## Instructions to follow
Your task is to repeat exactly the lines below between the line holding "You are a computer-use" and the line holding "Instruction: Click the Feed Settings heading", inclusive, and only those.
+++ Input for this task +++
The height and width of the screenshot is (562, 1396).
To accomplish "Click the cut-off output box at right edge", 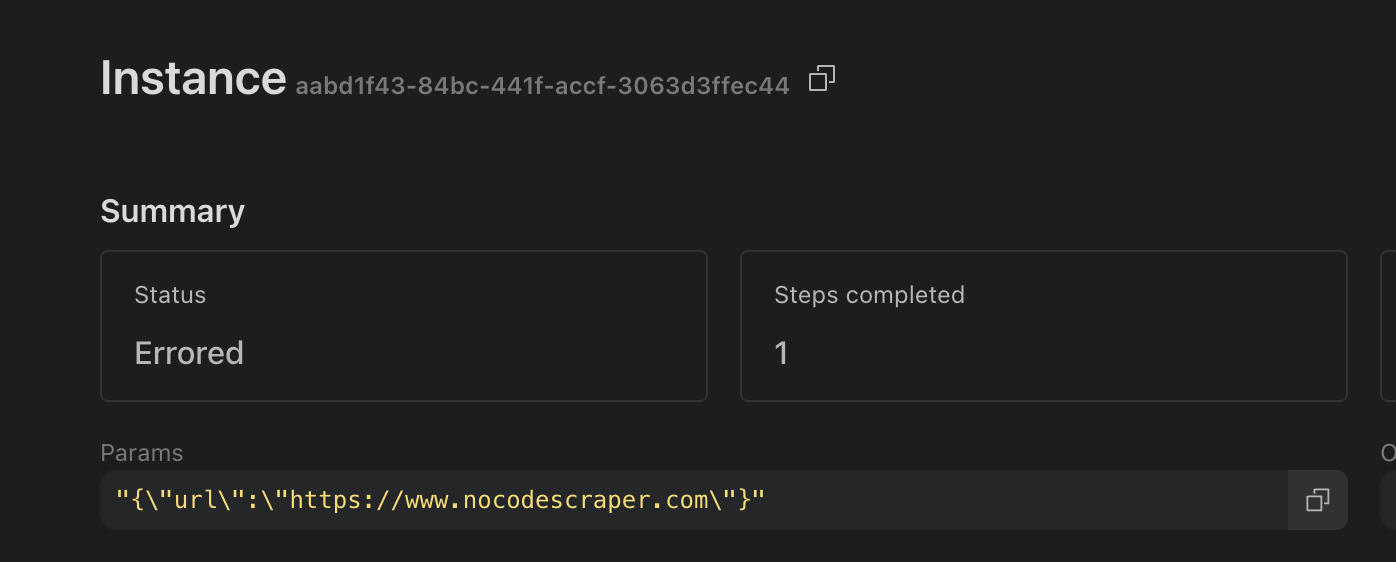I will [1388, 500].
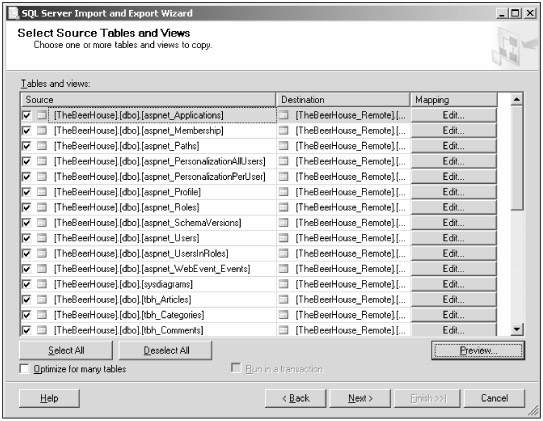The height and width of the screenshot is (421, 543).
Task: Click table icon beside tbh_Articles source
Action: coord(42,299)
+++
+++ Input for this task +++
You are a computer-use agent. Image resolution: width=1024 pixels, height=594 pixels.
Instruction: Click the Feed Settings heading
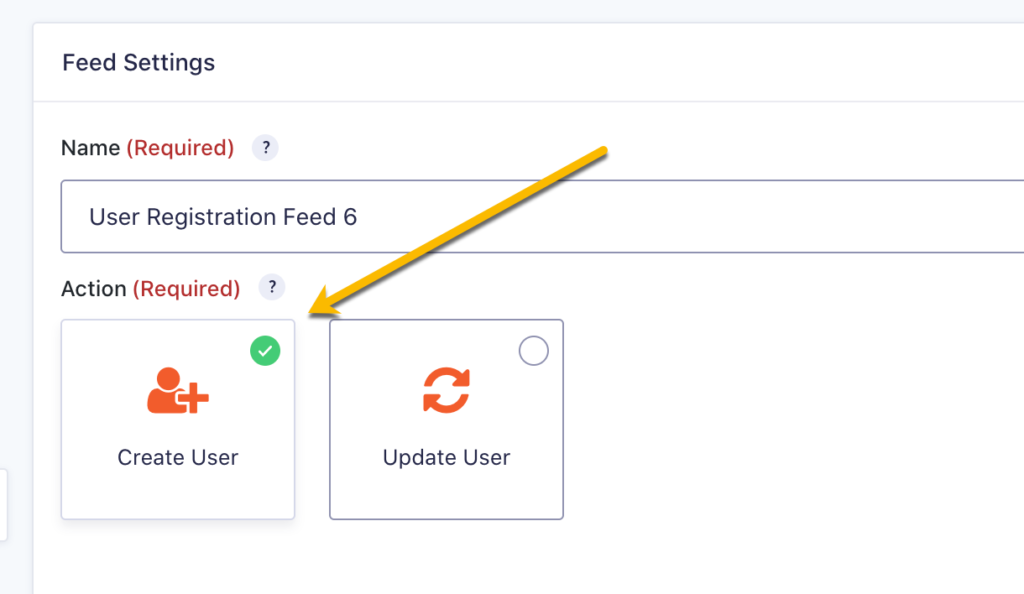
+++
## Exercise result
You are a computer-use agent. Image resolution: width=1024 pixels, height=594 pixels.
Instruction: Click the Feed Settings heading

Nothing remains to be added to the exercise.